In over forty years of advocating sortition, the reaction I have most frequently encountered is: “No thanks. I’m not surrendering my vote to a faceless ragbag of the sort of people I have to put up with every day. Politicians may be full of faults, but at least they have gone through a selection process that ensures they aren’t complete idiots.”
I reply that it is not a question of personnel, but of structured roles and the way they work. Most people do attempt to meet the requirements of the roles entrusted to them. Not everybody succeeds, but in a representative sample they will do at least as well as a corresponding sample of voters at the task of making the right decisions. One of the basic defects of voting is that people are reduced to choosing what is on offer, and it is often the case that none of the options on offer is satisfactory, because the party system subordinates considerations of policy to the wheeling and dealing of the struggle for power. Sortition removes policy from any such struggle.

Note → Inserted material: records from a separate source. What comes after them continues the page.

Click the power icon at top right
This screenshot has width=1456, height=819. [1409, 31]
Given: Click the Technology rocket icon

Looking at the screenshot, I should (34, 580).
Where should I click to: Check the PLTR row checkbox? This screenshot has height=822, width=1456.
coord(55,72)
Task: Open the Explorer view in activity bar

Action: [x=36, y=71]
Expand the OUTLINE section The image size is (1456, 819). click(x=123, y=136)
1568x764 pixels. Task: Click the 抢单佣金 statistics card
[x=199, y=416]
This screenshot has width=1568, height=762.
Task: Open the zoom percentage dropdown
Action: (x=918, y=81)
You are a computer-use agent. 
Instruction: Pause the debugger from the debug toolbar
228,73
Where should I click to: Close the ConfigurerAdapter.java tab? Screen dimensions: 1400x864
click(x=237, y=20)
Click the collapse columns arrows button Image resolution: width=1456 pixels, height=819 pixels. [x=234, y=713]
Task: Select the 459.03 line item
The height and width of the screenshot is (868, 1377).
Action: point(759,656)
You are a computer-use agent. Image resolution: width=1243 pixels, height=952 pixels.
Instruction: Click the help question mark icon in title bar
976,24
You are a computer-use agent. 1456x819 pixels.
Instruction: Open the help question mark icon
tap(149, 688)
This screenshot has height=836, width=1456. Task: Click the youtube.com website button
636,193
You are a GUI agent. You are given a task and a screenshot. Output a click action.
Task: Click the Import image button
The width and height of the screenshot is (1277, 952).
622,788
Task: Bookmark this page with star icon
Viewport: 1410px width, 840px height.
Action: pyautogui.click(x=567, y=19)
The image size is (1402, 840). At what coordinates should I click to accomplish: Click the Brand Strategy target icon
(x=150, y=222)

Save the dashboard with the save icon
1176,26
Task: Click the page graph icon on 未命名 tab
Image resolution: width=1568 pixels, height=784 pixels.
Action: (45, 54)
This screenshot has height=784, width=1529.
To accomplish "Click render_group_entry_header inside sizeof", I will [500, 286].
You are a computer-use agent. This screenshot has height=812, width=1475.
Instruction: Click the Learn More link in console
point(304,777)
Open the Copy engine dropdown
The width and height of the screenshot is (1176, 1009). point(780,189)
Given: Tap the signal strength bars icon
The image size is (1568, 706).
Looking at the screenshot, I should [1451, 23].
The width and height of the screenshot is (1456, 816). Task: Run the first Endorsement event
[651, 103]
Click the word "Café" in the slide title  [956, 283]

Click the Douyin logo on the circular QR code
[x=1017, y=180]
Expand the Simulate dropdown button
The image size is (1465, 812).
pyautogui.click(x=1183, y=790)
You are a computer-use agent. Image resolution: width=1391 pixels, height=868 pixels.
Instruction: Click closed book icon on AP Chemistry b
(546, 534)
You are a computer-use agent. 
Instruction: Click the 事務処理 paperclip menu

One would expect people who have no career at stake to look at proposals on their merits, as they affect people like themselves rather than as a matter of political tactics. But that is not enough. Already in the early 1980s when I wrote Is Democracy Possible? I realised that even very intelligent open- minded people often don’t understand the problems of minority groups such as Aboriginal people or the long-term unemployed. The advice of experts is often of limited value; based on theories that concentrate on one aspect of a problem, where the difficulty is how to relate incommensurable aspects of that problem.